Methods:This study was approved by the Institutional Ethics Committee. Primary human periodontal ligament cells (hPDLCs) were isolated and cultured in vitro. Self-renewal capacity was confirmed via colony-forming assays, while osteogenic and adipogenic differentiation potential was evaluated via Alizarin Red S staining, alkaline phosphatase (ALP) activity assays, and Oil Red O staining. An in vitro compressive force stimulation model (1.5 g/cm2, 12 h) was established to compare inflammatory cytokine expression of hPDLCs—interleukin-1β (IL-1β), interleukin-6 (IL-6), tumor necrosis factor-α (TNF-α), and HIF-1α—between the Control group (no mechanical stimulation) and the Force group (1.5 g/cm2, 12 h) using quantitative real-time PCR (qRT-PCR), Western blot, and immunofluorescence (IF) staining. Mechanically induced HIF-1α-regulated gene expression changes were analyzed through transcriptomic sequencing. To explore pharmacological inhibition, the small-molecule HIF-1α inhibitor LW-6 was applied at varying concentrations (10 μmol/L, 30 μmol/L, 50 μmol/L) to optimize the treatment dose. Subsequently, qRT-PCR, Western blot, and IF staining were conducted to evaluate inflammatory cytokine of hPDLCs and HIF-1α expression in three groups: Control (no force), Force (1.5 g/cm2, 12 h), and Force+LW6 (1.5 g/cm2, 12 h + 30 μmol/L LW-6).

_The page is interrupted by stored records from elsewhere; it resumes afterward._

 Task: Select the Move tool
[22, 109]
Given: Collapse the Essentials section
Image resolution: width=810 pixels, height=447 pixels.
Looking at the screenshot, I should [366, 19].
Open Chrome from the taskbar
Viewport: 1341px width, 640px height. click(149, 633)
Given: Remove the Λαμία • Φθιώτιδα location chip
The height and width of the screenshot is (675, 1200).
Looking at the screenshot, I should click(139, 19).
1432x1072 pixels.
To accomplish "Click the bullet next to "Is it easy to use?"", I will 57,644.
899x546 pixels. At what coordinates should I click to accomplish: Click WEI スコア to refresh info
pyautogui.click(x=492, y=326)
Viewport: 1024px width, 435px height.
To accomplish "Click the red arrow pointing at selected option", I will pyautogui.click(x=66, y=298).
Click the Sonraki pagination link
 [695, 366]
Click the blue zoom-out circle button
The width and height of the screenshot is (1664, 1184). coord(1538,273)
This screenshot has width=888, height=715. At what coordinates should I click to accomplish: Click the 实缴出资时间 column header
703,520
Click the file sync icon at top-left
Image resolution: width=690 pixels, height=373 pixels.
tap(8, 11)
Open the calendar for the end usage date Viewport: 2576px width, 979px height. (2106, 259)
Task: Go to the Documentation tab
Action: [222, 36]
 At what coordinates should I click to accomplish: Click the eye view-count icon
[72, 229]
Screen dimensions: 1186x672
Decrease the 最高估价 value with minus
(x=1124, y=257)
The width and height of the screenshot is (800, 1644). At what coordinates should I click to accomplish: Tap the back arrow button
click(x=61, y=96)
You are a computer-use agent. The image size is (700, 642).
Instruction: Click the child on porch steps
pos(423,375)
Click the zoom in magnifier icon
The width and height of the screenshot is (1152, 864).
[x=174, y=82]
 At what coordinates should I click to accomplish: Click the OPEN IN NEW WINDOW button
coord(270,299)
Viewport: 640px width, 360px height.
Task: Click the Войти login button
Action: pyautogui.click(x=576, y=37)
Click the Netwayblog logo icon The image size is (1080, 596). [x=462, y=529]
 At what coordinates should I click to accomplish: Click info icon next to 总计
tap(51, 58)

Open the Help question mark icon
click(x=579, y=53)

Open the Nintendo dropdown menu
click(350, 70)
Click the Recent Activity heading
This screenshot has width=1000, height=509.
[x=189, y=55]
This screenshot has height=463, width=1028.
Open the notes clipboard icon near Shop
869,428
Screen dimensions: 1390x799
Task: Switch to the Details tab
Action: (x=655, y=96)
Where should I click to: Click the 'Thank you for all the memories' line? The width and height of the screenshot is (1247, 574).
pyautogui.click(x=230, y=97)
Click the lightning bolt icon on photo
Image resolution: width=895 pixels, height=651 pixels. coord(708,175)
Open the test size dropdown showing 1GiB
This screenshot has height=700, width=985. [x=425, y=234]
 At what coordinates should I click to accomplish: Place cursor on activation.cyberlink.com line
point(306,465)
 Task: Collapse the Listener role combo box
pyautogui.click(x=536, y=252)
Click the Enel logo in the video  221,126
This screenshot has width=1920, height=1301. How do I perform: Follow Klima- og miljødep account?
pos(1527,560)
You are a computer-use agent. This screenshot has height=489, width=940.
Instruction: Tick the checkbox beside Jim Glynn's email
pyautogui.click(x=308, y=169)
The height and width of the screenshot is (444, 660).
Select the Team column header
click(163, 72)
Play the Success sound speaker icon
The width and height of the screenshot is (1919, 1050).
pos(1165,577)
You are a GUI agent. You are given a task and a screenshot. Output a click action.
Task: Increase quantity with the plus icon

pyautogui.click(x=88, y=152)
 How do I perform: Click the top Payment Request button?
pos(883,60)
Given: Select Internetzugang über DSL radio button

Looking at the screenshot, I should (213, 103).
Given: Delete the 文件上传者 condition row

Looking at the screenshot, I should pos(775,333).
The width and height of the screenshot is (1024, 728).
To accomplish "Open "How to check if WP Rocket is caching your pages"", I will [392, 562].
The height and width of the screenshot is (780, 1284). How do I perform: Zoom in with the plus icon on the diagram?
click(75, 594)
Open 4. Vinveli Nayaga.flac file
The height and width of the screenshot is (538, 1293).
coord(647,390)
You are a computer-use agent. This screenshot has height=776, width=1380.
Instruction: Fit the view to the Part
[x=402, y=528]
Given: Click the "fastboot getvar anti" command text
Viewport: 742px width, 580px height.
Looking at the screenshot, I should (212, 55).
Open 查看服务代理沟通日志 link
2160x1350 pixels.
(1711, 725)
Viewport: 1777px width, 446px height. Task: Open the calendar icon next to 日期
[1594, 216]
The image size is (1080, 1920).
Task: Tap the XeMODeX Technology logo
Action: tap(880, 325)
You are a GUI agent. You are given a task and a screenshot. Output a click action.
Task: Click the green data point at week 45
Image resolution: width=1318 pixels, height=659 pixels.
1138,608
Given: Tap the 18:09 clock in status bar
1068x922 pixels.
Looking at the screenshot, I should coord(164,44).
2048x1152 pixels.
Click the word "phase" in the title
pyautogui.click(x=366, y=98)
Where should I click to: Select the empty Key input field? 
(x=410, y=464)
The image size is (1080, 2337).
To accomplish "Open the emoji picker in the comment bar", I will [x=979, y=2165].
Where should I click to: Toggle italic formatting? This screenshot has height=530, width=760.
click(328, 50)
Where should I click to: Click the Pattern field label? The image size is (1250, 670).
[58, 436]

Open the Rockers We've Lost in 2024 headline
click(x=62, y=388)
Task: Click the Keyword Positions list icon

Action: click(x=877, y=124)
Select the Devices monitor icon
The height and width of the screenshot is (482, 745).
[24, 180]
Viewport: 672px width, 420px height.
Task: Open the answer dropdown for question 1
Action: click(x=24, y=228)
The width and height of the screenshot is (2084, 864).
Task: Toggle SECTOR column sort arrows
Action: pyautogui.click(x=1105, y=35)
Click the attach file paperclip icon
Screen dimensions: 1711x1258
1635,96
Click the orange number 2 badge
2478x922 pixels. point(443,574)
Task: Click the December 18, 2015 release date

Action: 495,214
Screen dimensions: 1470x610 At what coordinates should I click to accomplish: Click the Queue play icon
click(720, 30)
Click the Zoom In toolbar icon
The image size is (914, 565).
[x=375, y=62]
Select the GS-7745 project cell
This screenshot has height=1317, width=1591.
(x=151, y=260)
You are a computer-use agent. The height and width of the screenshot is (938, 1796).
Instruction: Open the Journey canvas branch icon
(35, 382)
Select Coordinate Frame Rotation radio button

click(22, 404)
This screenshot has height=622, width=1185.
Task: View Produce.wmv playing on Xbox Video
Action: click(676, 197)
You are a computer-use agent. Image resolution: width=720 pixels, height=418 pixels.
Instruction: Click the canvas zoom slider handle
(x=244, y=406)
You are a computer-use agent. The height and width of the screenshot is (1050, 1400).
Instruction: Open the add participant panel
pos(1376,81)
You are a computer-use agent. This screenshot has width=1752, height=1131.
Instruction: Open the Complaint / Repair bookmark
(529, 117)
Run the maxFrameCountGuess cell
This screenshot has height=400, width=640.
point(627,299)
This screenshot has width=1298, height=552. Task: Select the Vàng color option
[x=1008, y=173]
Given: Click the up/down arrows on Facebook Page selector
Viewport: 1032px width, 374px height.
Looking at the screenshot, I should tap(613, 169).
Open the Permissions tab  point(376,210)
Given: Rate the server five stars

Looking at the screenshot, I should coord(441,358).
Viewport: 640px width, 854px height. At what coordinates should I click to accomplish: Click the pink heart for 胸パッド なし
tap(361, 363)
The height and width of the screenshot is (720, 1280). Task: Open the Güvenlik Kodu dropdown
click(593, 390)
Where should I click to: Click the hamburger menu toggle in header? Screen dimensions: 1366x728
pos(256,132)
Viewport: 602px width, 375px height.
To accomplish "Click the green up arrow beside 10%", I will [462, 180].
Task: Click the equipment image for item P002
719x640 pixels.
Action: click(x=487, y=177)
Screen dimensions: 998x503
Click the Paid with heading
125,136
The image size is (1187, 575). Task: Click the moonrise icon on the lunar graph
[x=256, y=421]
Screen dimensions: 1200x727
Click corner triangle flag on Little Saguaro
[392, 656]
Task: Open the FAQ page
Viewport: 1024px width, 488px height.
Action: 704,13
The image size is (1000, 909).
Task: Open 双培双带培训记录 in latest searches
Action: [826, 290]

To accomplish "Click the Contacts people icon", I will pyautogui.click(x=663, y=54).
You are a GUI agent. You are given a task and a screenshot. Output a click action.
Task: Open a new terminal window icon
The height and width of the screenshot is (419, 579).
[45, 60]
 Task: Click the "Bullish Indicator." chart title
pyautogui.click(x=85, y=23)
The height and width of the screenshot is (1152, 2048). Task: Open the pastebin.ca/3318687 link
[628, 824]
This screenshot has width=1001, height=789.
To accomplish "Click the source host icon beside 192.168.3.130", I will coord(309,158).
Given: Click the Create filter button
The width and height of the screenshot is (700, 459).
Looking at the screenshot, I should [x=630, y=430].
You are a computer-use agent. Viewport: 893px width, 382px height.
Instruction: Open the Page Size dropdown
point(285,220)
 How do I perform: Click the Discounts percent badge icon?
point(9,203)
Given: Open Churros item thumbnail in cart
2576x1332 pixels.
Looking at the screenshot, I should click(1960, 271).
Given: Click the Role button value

Results:Primary hPDLCs demonstrated self-renewal capacity along with osteogenic and adipogenic differentiation potential. Compared to the Control group, the Force group exhibited significantly increased mRNA and protein expression levels of inflammatory cytokines IL-1β, IL-6, and TNF-α, along with enhanced fluorescence intensity of IL-1β and TNF-α. Transcriptomic analysis revealed that mechanical compressive force activated the HIF-1 signaling pathway, which subsequently mediated inflammatory responses and bone remodeling processes in hPDLCs. Furthermore, the mRNA and protein levels of HIF-1α were considerably elevated in the Force group compared to the Control group. Treatment with LW-6 (10, 30, or 50 μmol/L) effectively suppressed HIF-1α expression, with 30 μmol/L LW-6 identified as the optimal concentration for intervention. In subsequent experiments, the Force group showed significant upregulation in mRNA/protein expression of IL-1β, IL-6, and TNF-α compared to the Control group, as well as intensified HIF-1α, IL-1β, and TNF-α fluorescence signals. Conversely, the Force+LW6 group (mechanical force + 30 μmol/L LW-6) exhibited a notable reduction in inflammatory cytokine expression levels and a weakening of HIF-1α, IL-1β, and TNF-α fluorescence signals compared to the Force group.
Conclusion:HIF-1α potentiates mechanical stress-induced inflammatory responses in hPDLCs and may serve as a promising therapeutic target for mitigating orthodontic-associated periodontal inflammation.